Background: Cardiovascular patients are more often reported with drug-drug interactions as compared to patients with other diseases. The high rate of prescribed drugs in elderly patients increases the likelihood of drug interactions and thus the risk that drugs themselves can be the cause of hospitalization.
Purpose: The objective of the research is to assess drug interaction in cardiovascular patients at Yekatit 12 Hospital, Addis Ababa, Ethiopia.
Patients and Methods: Retrospective cross-sectional study design was involved to assess drug-drug interaction and associated factors in cardiovascular patients admitted in Yekatit 12 Hospital Medical College. A total of 209 medical charts of cardiovascular patients were included to this study. Drug-drug interaction was checked using standard drug interaction checker software (Micromedex). A test of association was done using Chi-square test.
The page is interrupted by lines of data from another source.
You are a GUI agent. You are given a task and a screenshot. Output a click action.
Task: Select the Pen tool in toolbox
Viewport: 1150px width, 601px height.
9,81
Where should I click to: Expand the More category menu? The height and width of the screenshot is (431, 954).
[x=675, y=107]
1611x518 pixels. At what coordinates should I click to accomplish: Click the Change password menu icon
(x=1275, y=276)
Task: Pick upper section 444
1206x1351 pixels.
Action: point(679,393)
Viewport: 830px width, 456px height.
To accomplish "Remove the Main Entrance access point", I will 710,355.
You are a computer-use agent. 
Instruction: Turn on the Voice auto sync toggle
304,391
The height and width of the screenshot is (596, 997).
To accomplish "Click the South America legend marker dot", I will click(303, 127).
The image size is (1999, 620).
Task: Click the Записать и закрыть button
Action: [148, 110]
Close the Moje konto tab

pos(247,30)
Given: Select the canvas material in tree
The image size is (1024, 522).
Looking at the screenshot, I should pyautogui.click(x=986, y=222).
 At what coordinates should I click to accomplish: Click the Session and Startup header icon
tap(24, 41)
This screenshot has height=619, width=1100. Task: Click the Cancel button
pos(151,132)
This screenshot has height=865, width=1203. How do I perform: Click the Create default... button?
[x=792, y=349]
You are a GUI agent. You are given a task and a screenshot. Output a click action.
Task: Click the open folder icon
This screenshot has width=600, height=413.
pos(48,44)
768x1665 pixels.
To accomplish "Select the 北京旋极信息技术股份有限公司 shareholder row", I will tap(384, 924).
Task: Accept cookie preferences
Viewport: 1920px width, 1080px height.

In addition, the significance for the association of variable with the dependent variable was tested at p value less than 0.05.
Result: The medical records of 209 cardiovascular patients were included to this study. From these, 55.5% were female whereas, 45% were in the age group of less than 65 years. The mean hospital stay of patients was 11.2 days. Nearly half (44.5%) of the patients had a diagnosis of CHF. A total of 1485 drugs were prescribed during the mean hospital stay of 11.2 days, with a mean of 7.1 medications per patient. Sixty-eight patients (32.5%) had at least one major drug-drug interaction. DDI was found significantly associated with increase in number of drugs (polypharmacy) (p=0.001; chi-square=31.04). In addition patients with prolonged hospital stay were associated with potential drug interactions (p=0.012; chi-square=5.75).
Conclusion: The finding of present study reveals that nearly one third of the elderly patients are exposed to at least one major DDI. The most common drug interaction in these cardiovascular patients is between omeprazole and digoxin. Clinical pharmacists must remain vigilant in monitoring potential DDIs and making appropriate dosage or therapy adjustments.